[Exercise description] Could you restate word for word the lines running from the one with "Task: Click the" to the end of the data, both ends included, but without pictures?
Top of Data supplied
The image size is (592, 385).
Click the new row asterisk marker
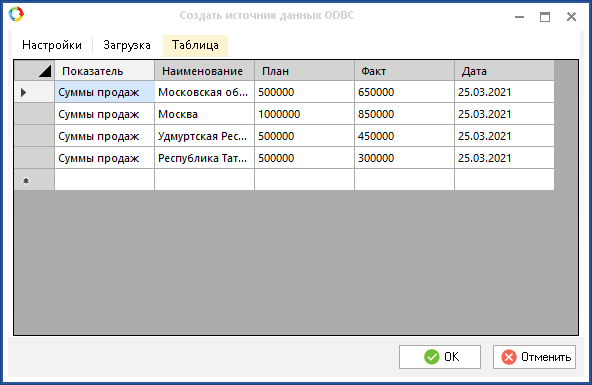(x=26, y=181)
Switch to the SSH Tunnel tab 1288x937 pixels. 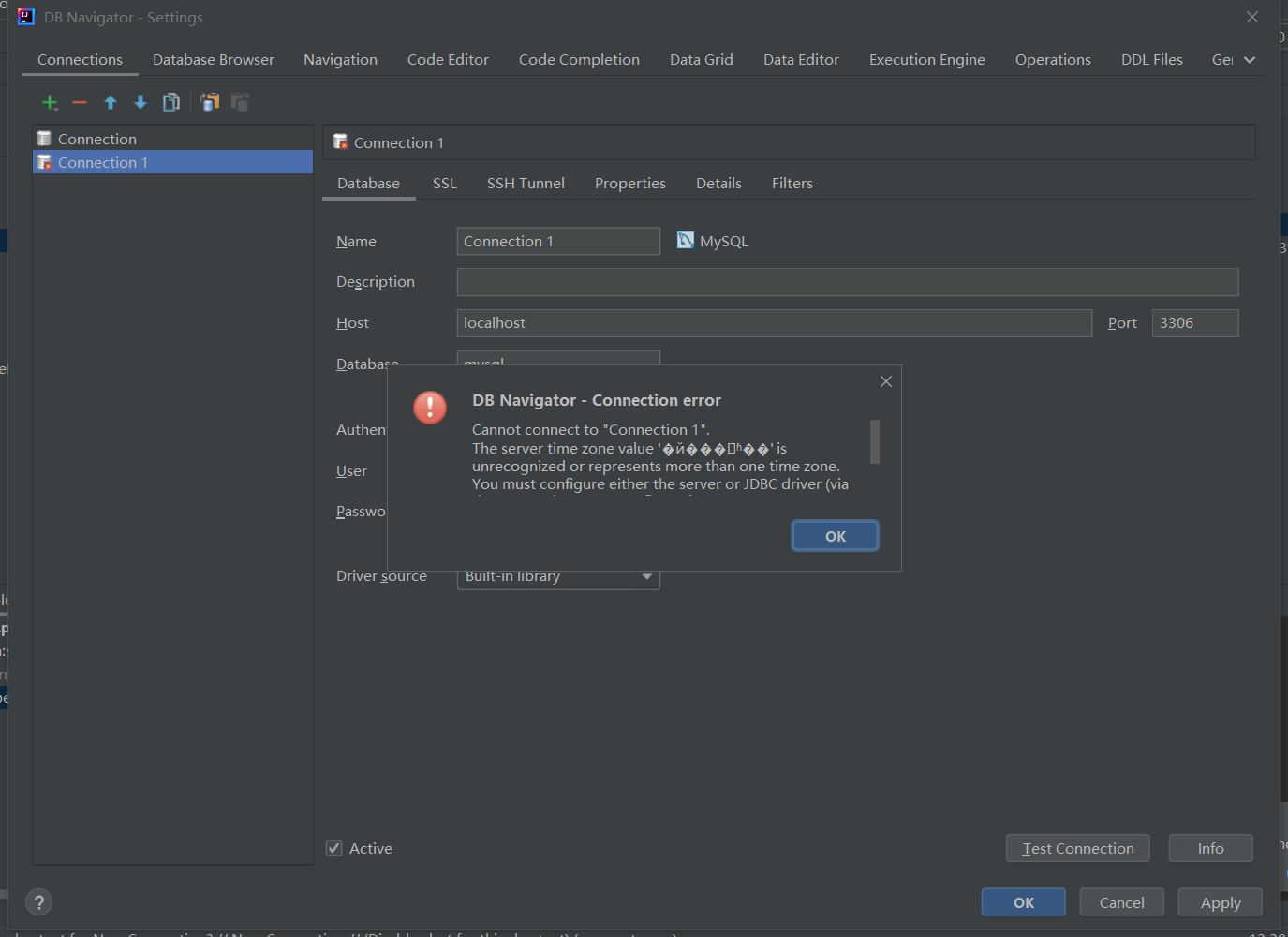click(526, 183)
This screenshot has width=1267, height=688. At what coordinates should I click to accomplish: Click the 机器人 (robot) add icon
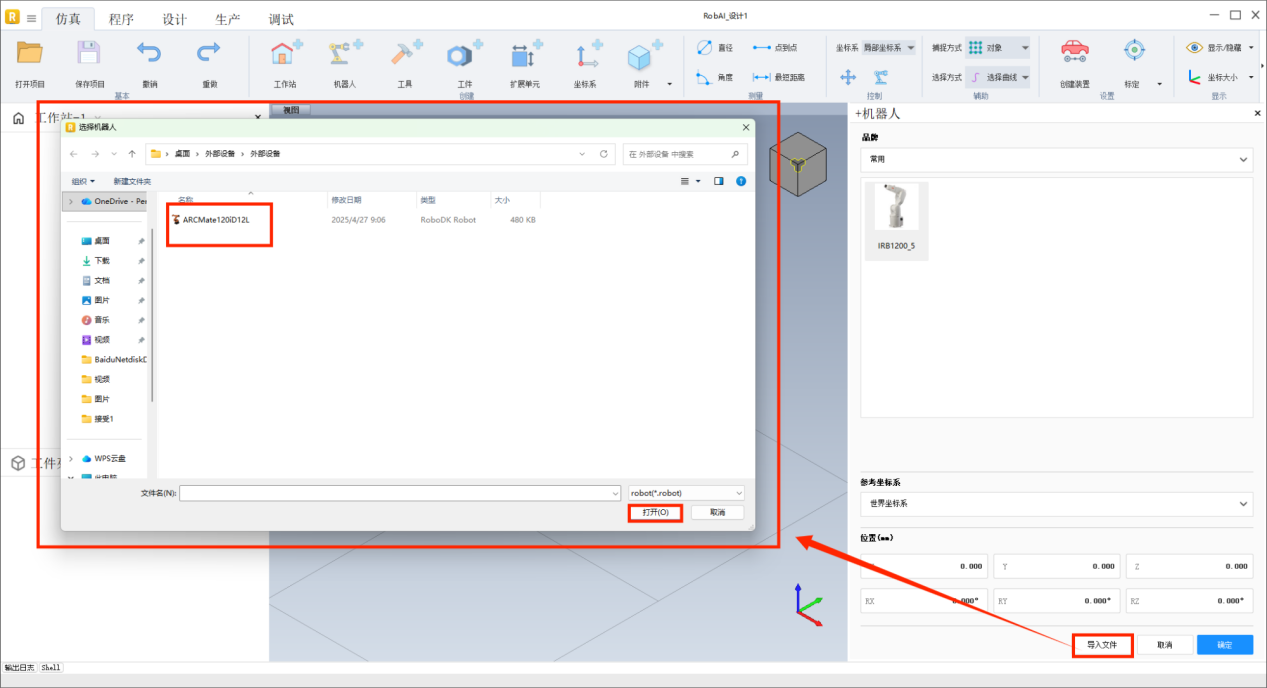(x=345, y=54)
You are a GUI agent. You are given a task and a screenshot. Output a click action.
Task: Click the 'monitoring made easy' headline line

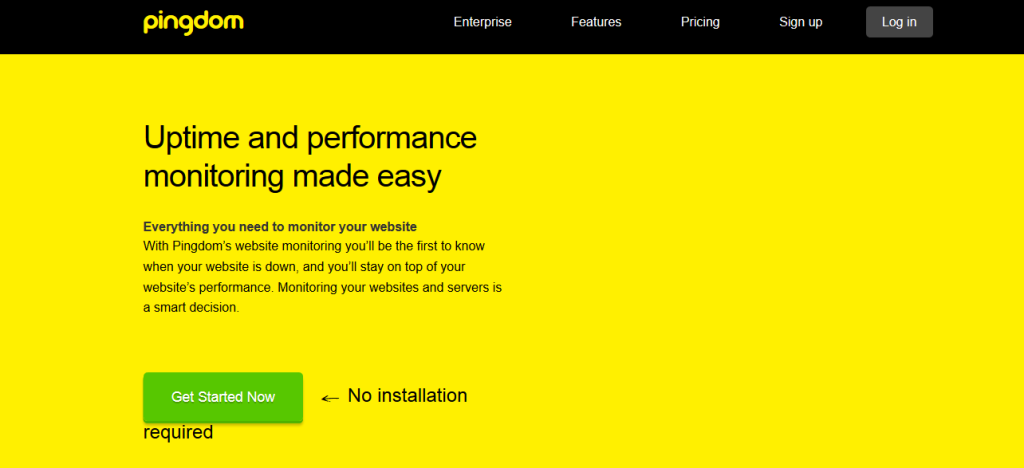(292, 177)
Bottom of Data supplied
[Reply]
Task: Click the 'monitoring made easy' headline line

(292, 177)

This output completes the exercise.